'''

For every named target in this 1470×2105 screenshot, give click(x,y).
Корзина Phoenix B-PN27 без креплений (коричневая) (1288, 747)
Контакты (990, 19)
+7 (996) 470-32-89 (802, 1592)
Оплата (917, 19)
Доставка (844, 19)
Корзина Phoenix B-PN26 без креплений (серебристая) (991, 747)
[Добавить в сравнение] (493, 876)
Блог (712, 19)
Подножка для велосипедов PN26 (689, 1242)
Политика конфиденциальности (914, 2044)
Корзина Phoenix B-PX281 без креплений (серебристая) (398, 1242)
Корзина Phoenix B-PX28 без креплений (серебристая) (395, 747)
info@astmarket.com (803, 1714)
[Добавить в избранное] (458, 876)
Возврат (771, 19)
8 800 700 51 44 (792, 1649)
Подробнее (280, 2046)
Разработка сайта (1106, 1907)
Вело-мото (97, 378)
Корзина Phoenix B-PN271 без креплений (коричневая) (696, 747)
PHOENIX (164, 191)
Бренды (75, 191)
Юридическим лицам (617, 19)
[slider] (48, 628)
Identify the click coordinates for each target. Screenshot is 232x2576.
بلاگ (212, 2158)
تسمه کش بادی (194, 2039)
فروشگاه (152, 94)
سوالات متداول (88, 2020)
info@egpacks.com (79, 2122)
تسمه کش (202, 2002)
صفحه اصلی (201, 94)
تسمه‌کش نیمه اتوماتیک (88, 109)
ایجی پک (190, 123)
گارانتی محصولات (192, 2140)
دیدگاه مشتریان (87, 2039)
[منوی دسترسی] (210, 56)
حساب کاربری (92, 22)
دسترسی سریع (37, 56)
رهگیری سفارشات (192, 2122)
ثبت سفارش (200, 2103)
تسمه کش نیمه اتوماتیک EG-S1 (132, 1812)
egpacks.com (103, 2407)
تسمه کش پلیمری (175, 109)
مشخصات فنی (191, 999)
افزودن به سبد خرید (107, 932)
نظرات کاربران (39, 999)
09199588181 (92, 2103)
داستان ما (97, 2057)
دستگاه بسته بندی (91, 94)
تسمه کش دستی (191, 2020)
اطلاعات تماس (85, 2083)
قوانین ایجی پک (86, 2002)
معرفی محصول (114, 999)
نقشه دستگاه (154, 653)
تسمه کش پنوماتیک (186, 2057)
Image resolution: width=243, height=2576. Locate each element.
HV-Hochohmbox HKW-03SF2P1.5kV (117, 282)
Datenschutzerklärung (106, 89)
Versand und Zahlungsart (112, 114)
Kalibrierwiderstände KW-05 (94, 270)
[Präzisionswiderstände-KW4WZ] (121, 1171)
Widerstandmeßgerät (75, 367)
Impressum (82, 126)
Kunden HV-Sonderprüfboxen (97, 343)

'''

**Task objective:** Go through the entries. Report every line that contains the word "نیمه".

**Answer area:**
تسمه‌کش نیمه اتوماتیک (88, 109)
تسمه کش نیمه اتوماتیک EG-S1 (132, 1812)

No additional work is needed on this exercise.